Statement on Textbooks

Statement on Textbooks Offered by the Portland State University Library

August 5, 2020

As we approach the Fall 2020 quarter, PSU Library faculty and staff are working hard to provide alternative access to the print course reserves collection. A significant portion of the books on reserve are print copies of required textbooks. Due to the constraints of building capacity, staffing, and the handling of materials with a short turn around, we are unable to offer print course reserves for checkout in the fall. 

Library faculty and staff continuously explore approaches to how we acquire course textbooks to ensure that students have access electronically. This work is made arduous by textbook publishers who do not provide electronic purchasing options, and therefore create access inequities for students including further barriers for disabled students who rely on electronic copies for access. Many existing course textbooks are simply unavailable for purchase to any library, regardless of budget, in any format other than print. 

Textbook publishers have built their profit models around selling e-textbooks directly to students. We also know that the cost of textbooks and other course materials are a barrier for students at every university.
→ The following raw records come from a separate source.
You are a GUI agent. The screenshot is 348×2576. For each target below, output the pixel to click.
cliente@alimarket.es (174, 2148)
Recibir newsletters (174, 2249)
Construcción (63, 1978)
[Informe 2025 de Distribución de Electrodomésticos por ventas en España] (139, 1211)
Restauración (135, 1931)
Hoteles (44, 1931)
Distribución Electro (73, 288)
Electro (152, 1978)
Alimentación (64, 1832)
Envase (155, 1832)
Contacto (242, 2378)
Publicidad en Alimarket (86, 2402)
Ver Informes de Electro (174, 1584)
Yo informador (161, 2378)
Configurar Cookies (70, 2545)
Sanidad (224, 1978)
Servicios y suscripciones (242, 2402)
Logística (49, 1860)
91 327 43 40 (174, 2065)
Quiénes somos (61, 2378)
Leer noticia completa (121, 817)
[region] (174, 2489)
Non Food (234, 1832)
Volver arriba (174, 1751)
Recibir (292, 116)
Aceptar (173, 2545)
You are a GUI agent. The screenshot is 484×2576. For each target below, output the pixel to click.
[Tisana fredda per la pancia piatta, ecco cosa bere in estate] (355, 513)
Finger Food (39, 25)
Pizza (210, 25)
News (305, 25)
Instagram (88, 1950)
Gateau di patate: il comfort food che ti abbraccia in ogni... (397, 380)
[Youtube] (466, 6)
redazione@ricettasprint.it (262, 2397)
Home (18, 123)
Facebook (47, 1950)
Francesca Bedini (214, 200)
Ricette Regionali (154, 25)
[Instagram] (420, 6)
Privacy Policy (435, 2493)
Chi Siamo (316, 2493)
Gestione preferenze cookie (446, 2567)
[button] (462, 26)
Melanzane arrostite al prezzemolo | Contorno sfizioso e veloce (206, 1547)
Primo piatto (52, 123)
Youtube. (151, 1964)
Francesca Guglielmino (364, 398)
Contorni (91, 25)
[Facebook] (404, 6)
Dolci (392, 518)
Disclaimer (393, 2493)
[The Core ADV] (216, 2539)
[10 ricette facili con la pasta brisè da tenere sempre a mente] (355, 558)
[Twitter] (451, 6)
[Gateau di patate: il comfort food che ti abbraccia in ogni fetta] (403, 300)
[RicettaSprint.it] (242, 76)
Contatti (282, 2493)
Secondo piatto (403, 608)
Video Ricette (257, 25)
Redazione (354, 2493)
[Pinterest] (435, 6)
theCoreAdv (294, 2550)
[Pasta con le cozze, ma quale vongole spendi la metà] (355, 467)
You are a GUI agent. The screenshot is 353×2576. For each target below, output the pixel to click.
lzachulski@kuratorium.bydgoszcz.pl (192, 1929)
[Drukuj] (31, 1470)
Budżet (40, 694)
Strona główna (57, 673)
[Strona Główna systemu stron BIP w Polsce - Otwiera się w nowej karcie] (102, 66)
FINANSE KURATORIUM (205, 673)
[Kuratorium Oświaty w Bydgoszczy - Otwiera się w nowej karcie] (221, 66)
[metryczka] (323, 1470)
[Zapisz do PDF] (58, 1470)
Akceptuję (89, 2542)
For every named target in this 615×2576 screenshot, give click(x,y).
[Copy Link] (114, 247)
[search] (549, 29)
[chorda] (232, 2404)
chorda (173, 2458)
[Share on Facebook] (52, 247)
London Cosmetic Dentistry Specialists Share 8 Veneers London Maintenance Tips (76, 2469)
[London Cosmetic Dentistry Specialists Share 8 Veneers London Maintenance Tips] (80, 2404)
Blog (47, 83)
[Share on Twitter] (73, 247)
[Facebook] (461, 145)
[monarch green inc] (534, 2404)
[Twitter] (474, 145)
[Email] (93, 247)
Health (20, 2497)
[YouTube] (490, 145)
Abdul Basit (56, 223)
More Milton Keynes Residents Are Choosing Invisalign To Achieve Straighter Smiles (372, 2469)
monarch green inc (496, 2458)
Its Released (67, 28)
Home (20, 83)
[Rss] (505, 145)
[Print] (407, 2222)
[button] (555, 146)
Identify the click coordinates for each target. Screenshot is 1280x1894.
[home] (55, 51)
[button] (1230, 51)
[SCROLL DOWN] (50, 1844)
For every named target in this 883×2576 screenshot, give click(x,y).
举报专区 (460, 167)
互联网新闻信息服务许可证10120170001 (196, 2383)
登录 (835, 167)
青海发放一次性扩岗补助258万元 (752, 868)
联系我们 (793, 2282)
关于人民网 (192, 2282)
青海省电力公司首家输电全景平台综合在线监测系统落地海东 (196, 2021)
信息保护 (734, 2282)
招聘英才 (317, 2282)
Also, this model sends taxpayer funded student financial aid back to content providers, who further exploit faculty labor and research to monopolize and dominate knowledge production. 

This is not a library problem. This is an industry problem that impacts everyone in higher education: students, advocates in support and success roles, faculty and institutional research output, grant funding, and confuses prestige and paywalls with quality in scholarship evaluation. 

Despite the PSU Library’s commitment to make copies of all high enrollment textbooks and course materials available to assist those students who are unable to purchase their own, the following publishers will not allow us to purchase an e-textbook version of their publications or in a way that makes them viable for multiple student access:

  • Pearson
  • Cengage
  • McGraw Hill
  • Oxford University Press 
  • Sage Publications
  • Most publishers of ‘common reads,’ popular fiction, and popular nonfiction
  • Many health sciences texts

This means that in courses that have adopted textbooks by these publishers, students who do not purchase the textbook will not have any alternative access to the textbook content. For classes requiring textbooks from these publishers, the only option for a student will be to purchase or lease an expensive print or e-textbook. These publishers have the resources and platforms to support online access by academic libraries, and choose not to do so.  

We are here to work with course instructors to explore and identify viable textbook alternatives, including:

  • Using an existing e-book in the relevant subject area from the library’s e-book collection or requesting that the library purchase one. Many academic e-books aren’t considered textbooks, and are therefore available for the library to purchase.
  • Adopting an open educational resource (OER). OERs are freely available educational materials that are openly licensed to allow for re-use and modification by faculty and instructors. There are several publishing platform options available to faculty. 
  • Creating an online course pack in D2L by:
    • Linking to content from the library’s existing collection of electronic resources (e-books, journal articles, streaming media, and other digital materials).

When the PSU Library licenses or purchases electronic materials, we strongly prefer materials that are unlimited in use and free from digital rights management (DRM) so that students don’t have to compete with each other for access. DRM includes limits on the number of users that can access a resource at any one time, as well as limits on pages that can be copied, printed and downloaded. PSU faculty members and instructors teaching this fall may contact your  subject liaison at any time for support with sourcing their course materials, or submit a Suggest a Purchase form for e-books that may be used as alternatives to traditional textbooks.  

This statement is drawn from statements made by our colleagues at  Grand Valley State University Libraries & at the University of Guelph Libraries. We thank them for taking the lead on these issues and letting us adapt their content with permission.